> TO DO:
Identify every line in the records below that contains the word "This", and copy each of those lines.

> EXERCISE INPUT:
=-=-=
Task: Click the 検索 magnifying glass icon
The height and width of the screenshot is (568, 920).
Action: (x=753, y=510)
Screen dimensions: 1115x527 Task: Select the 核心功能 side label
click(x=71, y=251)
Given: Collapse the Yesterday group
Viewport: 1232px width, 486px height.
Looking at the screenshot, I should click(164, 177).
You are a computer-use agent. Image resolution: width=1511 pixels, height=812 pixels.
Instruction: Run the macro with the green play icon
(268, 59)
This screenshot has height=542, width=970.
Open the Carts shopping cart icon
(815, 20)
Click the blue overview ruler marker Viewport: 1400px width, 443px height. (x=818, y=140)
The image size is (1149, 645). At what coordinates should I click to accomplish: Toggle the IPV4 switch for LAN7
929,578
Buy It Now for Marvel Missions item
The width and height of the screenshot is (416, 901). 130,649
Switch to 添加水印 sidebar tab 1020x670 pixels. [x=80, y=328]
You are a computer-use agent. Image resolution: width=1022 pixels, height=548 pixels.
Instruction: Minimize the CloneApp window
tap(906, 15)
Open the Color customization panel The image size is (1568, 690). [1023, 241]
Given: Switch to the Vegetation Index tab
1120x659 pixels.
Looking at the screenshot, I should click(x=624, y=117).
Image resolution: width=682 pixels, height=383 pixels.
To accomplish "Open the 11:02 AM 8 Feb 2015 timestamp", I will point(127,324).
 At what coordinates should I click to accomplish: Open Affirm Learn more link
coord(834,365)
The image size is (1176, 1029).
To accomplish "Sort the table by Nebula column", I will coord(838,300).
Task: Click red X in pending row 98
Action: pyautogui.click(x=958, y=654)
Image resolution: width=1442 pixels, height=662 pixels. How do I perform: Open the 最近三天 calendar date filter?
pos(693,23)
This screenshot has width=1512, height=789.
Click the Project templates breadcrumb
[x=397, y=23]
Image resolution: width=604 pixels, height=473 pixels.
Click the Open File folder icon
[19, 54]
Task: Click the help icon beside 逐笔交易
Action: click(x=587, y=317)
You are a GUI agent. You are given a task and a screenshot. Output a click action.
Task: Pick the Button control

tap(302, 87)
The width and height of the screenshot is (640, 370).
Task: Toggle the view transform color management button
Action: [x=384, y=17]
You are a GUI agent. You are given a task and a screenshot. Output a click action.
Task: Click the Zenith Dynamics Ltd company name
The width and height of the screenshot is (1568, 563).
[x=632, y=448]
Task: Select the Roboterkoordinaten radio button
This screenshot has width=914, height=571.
=-=-=
> SOLUTION:
This screenshot has height=542, width=970.
This screenshot has width=1512, height=789.
This screenshot has width=914, height=571.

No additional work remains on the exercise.